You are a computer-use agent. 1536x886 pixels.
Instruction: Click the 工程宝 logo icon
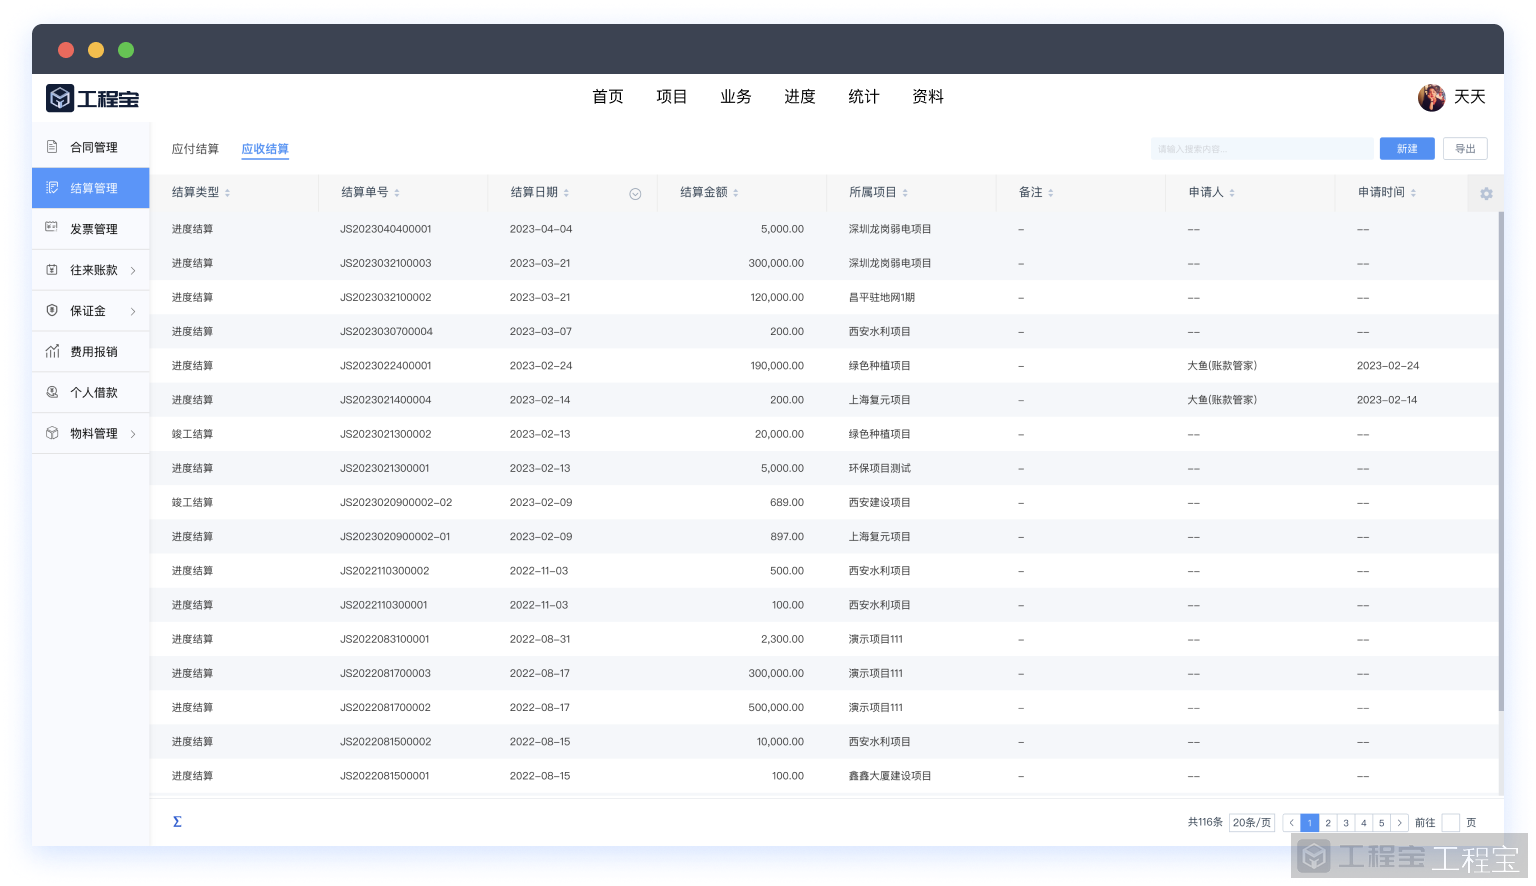(60, 98)
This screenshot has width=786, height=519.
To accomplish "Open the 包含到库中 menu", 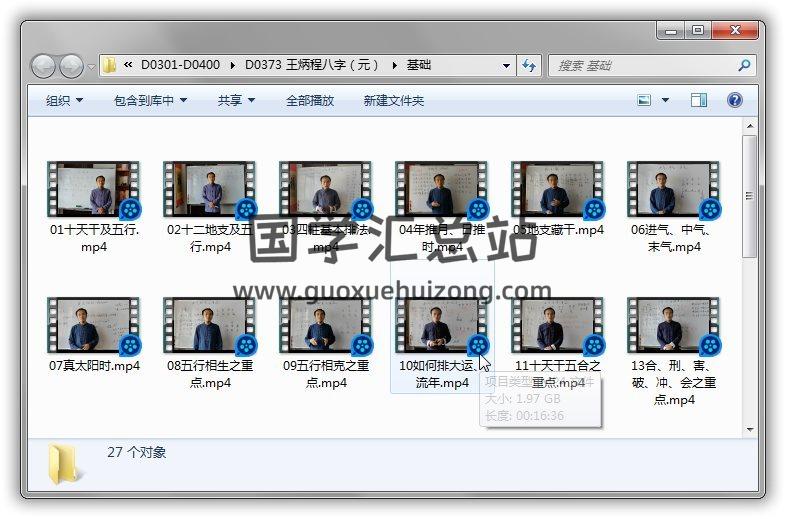I will click(x=150, y=100).
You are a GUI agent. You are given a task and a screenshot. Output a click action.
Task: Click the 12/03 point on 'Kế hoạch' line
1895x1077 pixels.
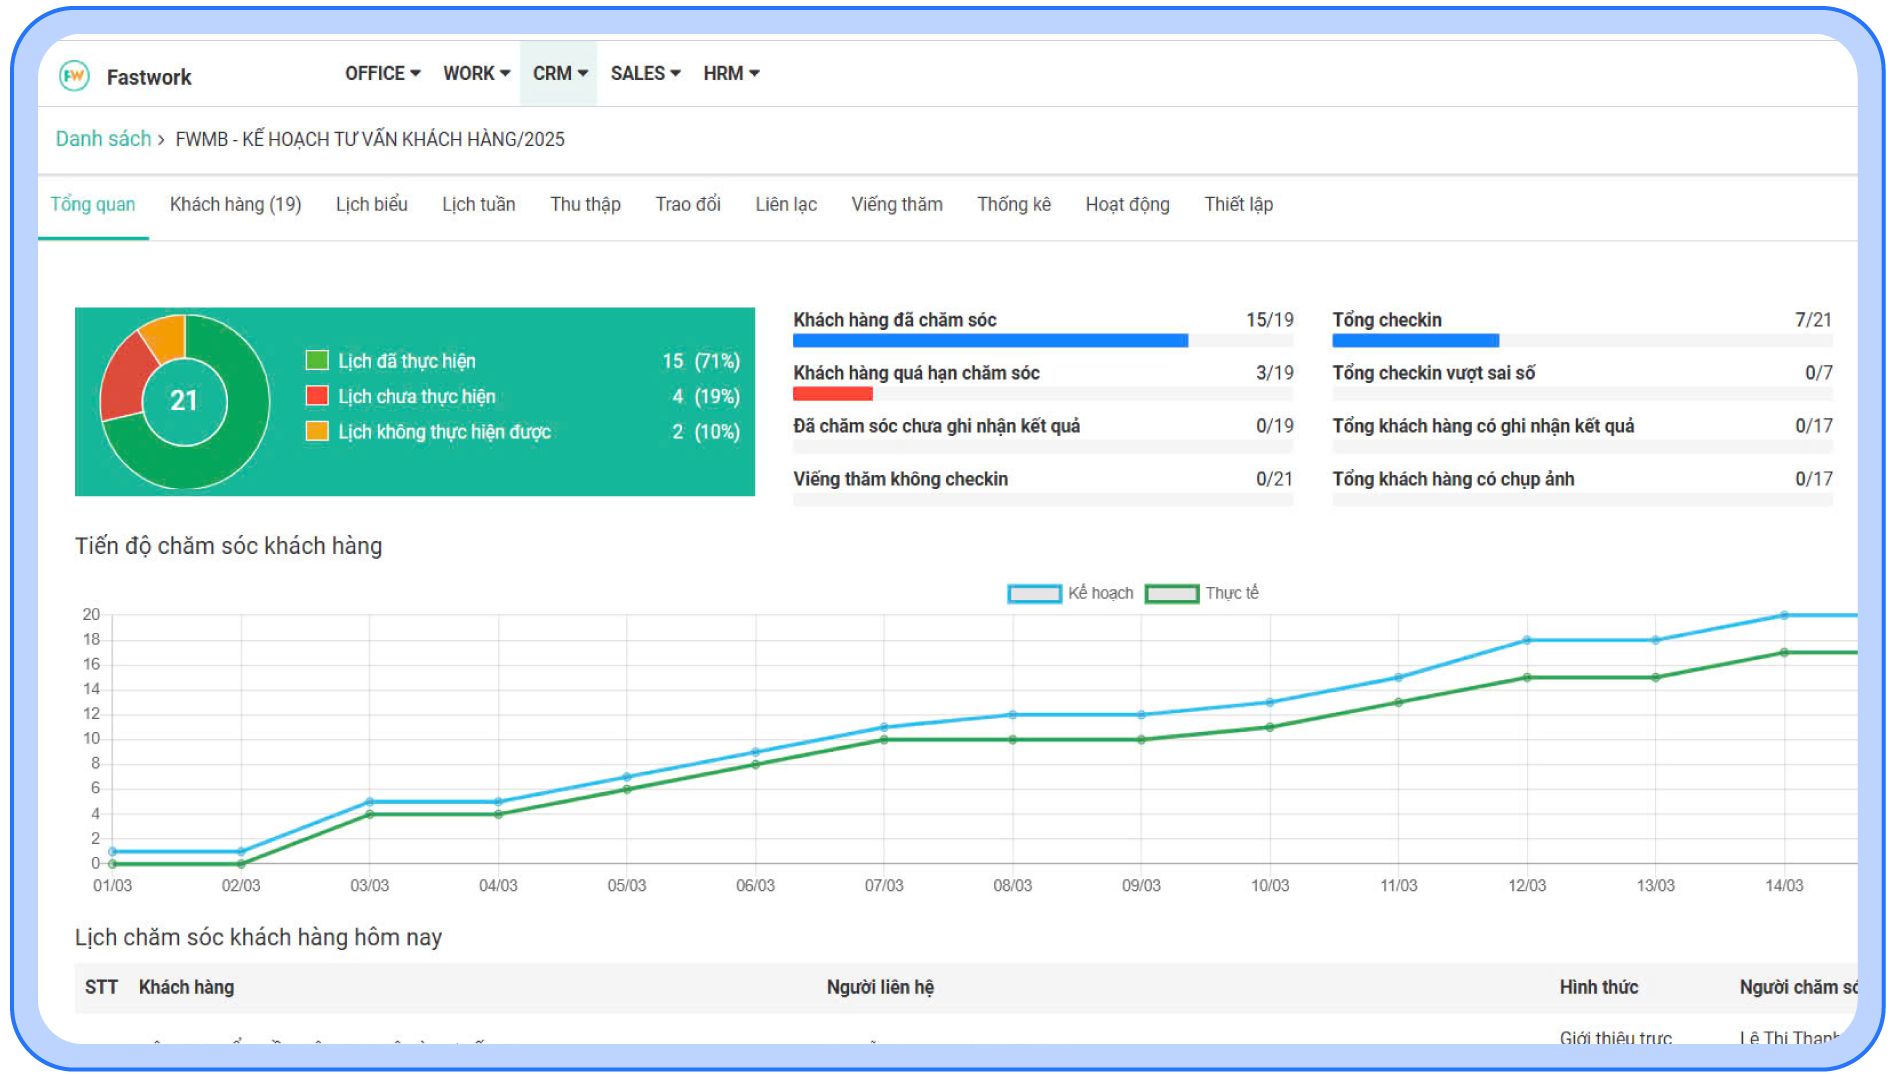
──────────
What the task asks ▸ Lines holding the word "screenshot" in the entries above are the ones to pull out. Copy them all.

Written solution ▸
This screenshot has width=786, height=519.
You are a GUI agent. You are given a task and a screenshot. Output a click action.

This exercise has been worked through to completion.